La Ilustración propuso que la libertad no estaba en los cuerpos ni en las cosas, sino en las conciencias de los hombres y en sus imágenes. Desde esta concepción de libertad hasta la concreción de la gesta educadora-emancipadora sólo restaba dar un paso: estructurar la figura de los sujetos a educar. Aquí es donde el Romanticismo aportó su dote: el concepto de pueblo dio fundamento al de nación. En este escenario, la historia ocupó un lugar particular, ya que vertebró un sentido doble: por un lado, brindar la información organizada y crítica del pasado, y por el otro, ofrecer una memoria solidaria con el sentimiento de identidad nacional e, incluso, de “amor a la patria”.

El modo en que, según vimos, los registros académico, cotidiano y escolar de estudio del pasado se han ido entrelazando en la actualidad muestra por sí solo hasta qué punto la historia es, precisamente desde el siglo XIX, mucho más que una disciplina académica: se trata, insistimos, de una herramienta cultural organizadora de la experiencia temporal de la vida y capaz de fijar identidades.

En esta instancia, debemos preguntarnos: ¿cómo se inscribe el recorrido de la historia en la historia de la escuela? ¿De qué modo escuela e historia llegan a integrar la formación cognitiva y emotiva, a delinear el perfil identitario de los ciudadanos desde su infancia?

Al comparar el lugar instituyente de la historia con el de la escuela puede parecernos que no son suficientemente homogéneas, ya que la historia es un contenido programático incluido dentro de los saberes que la escuela –en tanto forma– distribuye. Sin embargo, la diferenciación forma/contenido impide pensar algunos de los grandes problemas de la historia en la escuela, así como de la escuela en la historia.

El término “escuela” designa tanto un espacio físico concreto, una forma, como una arquitectura simbólica, una trama compleja de relaciones que bien podrían pensarse como contenidos, los cuales se expresan en registros temporales y en dimensiones sociales diferentes. Al respecto, resulta reveladora una expresión muy utilizada en la exaltación de la escuela: “templo del saber”, que une los dos aspectos que la invisten –material y simbólico– para colocarla en una dimensión cuasi mítica.

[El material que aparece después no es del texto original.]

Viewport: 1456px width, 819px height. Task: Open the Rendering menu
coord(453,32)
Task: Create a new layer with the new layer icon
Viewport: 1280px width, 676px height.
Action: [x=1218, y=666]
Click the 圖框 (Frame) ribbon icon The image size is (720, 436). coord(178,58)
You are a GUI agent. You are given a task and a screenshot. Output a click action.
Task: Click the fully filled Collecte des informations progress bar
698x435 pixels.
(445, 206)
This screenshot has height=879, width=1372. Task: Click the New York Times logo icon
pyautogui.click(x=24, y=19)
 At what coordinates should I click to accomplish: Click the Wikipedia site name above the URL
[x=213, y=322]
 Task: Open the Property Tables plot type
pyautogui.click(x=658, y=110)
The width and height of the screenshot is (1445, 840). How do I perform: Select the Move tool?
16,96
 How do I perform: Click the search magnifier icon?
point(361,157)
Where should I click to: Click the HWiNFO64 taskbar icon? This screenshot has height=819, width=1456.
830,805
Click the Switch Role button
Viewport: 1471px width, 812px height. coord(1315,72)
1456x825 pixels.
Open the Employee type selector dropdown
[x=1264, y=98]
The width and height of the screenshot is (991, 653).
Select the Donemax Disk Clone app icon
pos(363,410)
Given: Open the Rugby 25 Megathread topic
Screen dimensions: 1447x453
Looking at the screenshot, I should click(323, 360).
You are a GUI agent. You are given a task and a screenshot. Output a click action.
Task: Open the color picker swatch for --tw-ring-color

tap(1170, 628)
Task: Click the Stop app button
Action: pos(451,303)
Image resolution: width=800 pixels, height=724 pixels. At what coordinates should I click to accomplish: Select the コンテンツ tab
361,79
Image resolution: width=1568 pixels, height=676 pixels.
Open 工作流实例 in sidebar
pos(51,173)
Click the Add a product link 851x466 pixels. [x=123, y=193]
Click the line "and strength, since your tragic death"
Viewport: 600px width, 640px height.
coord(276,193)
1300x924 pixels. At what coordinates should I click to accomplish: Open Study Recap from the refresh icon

Por su parte, la historia dispuso también, como vimos, sus propios templos, sus “vestigios”: museos, monumentos, bibliotecas, ruinas; huellas del pasado organizadas y sistematizadas en torno a un relato que suele datarse en los inicios imaginables de lo humano y que piden ser descifradas en el presente para revelar las coordenadas del futuro.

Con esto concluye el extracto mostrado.